Relationship experts talk pickleball love languages
Playing pickleball with your significant other is no easy task.
What starts out as a fun date night can turn into conflict and an awkwardly silent car ride home.
Whether it was poor communication or unmet expectations after your partner kept hitting the ball out, playing pickleball together can be difficult.
That doesn’t have to be the case, though, according to Dr. Stormy Hill and Terri Citterman, who co-authored the book “In a Pickle: How to Master Love and Pickleball and Not Kill Each Other.”
It explores how couples can better support their romantic partners on the pickleball court. One of their strategies? Try love languages.
The Five Love Languages is a psychology and relationship book that helps couples connect and understand each other in terms of how they best receive love and affection. The languages are: physical touch, words of affirmation, acts of service, receiving gifts, and quality time.
Citterman and Hill found that applying their partners’ love languages to pickleball was extremely beneficial to their games and their romance.
“My husband and I always believed our love language was acts of service. But we took the test and found out that it’s neither of our love languages,” said Citterman. “Mine is words of affirmation and his is quality time.”
This information completely changed their pickleball partnership and provided a better way to support each other in pickleball.
“Knowing that information builds this awareness of what you and your partner actually need on the court. Now, he knows I need to be told that I’m doing a good job while we’re playing because those eye rolls can be so freaking loud,” explained Citterman. “It really helped him develop an awareness about how he impacts me and other people on the court. That’s emotional intelligence and data from the love languages. The more you know, the better you can be as a teammate and as a partner in real life.”
Hill and her life partner experienced a similar phenomenon after practicing their love languages on the pickleball court.

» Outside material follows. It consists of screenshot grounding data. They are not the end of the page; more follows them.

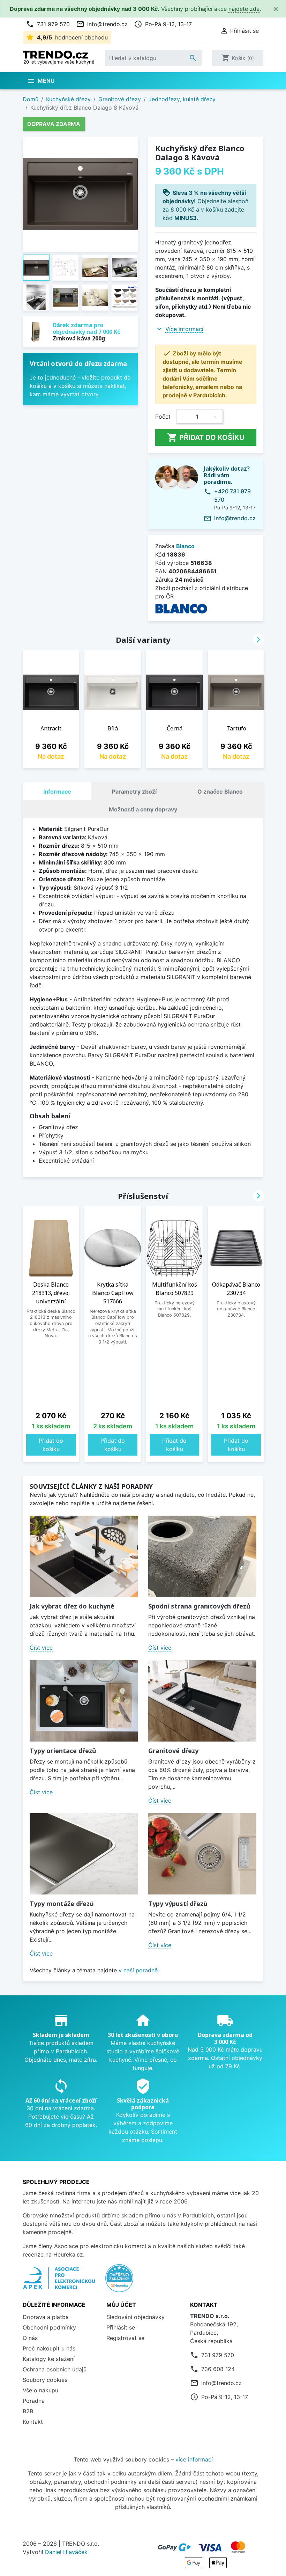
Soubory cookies (45, 2379)
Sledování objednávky (135, 2316)
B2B (28, 2411)
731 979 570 (48, 24)
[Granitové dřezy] (202, 1701)
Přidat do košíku (205, 437)
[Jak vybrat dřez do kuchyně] (84, 1556)
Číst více (41, 1647)
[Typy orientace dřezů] (84, 1701)
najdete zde (243, 8)
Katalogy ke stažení (49, 2358)
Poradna (34, 2400)
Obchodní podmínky (49, 2327)
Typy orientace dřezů (63, 1750)
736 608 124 (218, 2368)
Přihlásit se (120, 2327)
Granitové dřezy (173, 1750)
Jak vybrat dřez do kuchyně (72, 1606)
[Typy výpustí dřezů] (202, 1853)
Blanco (185, 546)
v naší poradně (138, 1970)
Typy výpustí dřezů (178, 1903)
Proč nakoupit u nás (49, 2348)
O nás (30, 2337)
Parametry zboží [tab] (134, 791)
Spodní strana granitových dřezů (199, 1606)
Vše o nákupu (40, 2390)
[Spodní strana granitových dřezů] (202, 1556)
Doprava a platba (46, 2316)
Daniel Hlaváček (66, 2551)
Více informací (184, 328)
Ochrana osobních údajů (54, 2369)
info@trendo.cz (102, 24)
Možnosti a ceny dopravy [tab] (143, 809)
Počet (163, 416)
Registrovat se (125, 2337)
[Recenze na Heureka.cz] (119, 2281)
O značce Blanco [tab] (220, 791)
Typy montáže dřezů (62, 1903)
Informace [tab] (57, 791)
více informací (194, 2459)
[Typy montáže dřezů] (84, 1853)
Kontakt (33, 2421)
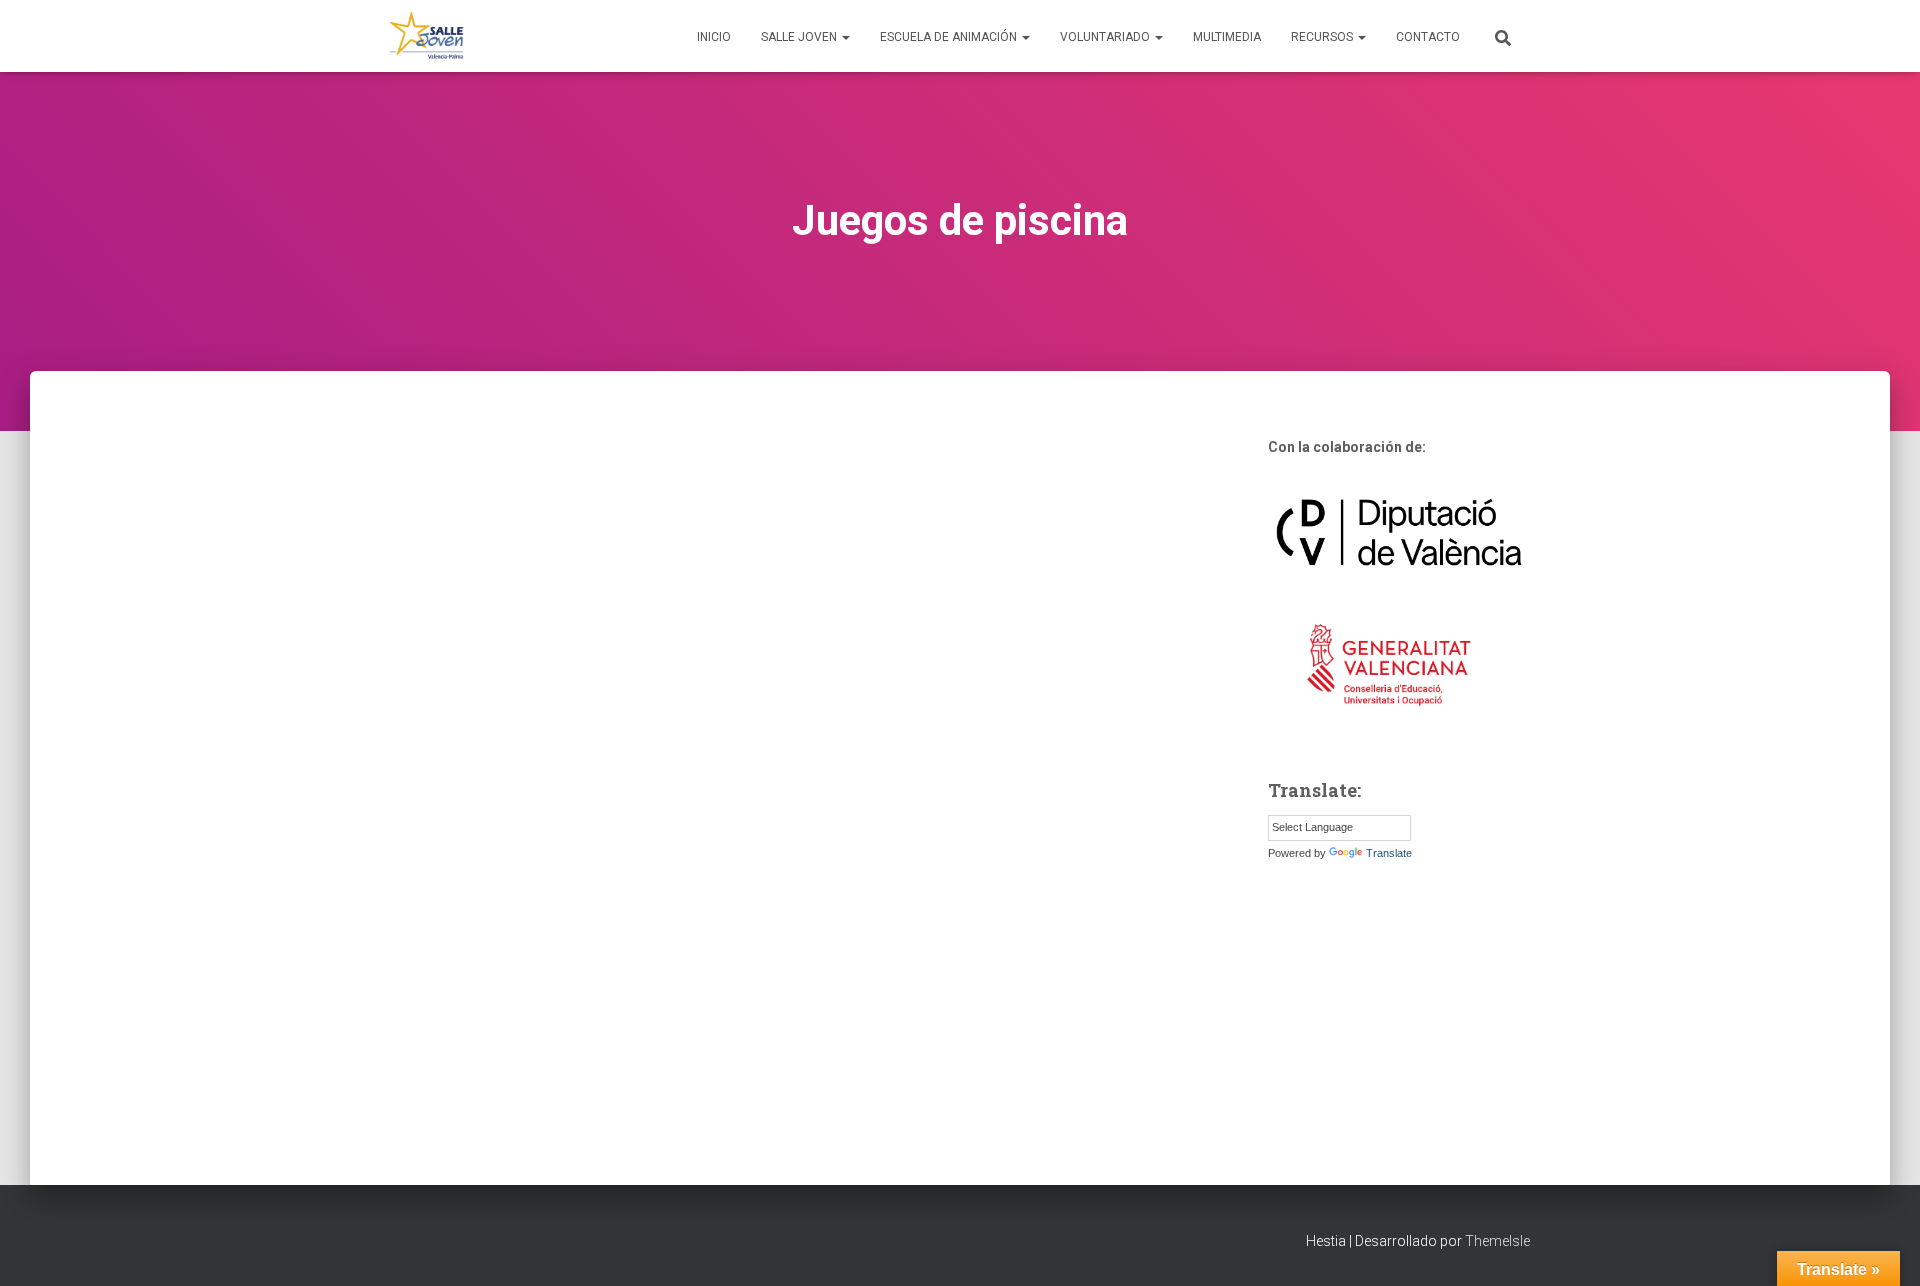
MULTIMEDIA (1227, 37)
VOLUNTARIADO (1106, 37)
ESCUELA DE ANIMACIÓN (950, 37)
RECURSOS (1323, 37)
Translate (1389, 853)
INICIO (714, 37)
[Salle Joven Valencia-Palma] (427, 36)
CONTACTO (1428, 37)
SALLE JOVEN (800, 37)
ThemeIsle (1497, 1241)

“My partner and I are both physical touch. For example, if I make a bad shot and hit the ball sailing into the net and he doesn’t paddle tap me, I take that personally. Now, we paddle tap after every shot. Or, we high five or chest bump after a really good shot because that’s our love language,” said Hill. “That’s how I feel encouraged on the court and it’s how I receive and offer love. That’s the idea behind the love languages, which I’ve used in relationship coaching for a long time. And it’s been really fun to apply to the pickleball court.”
Hill, Citterman, and their respective partners have had the opportunity to put these findings to the test and they found success. Knowing this information about your partner is a simple way to create a more supportive atmosphere on the court. After all, your partner is your teammate.
So, if your opponents are paddle tapping too much or chest bumping after a good shot, don’t take it personally. Maybe they’re just expressing their love language.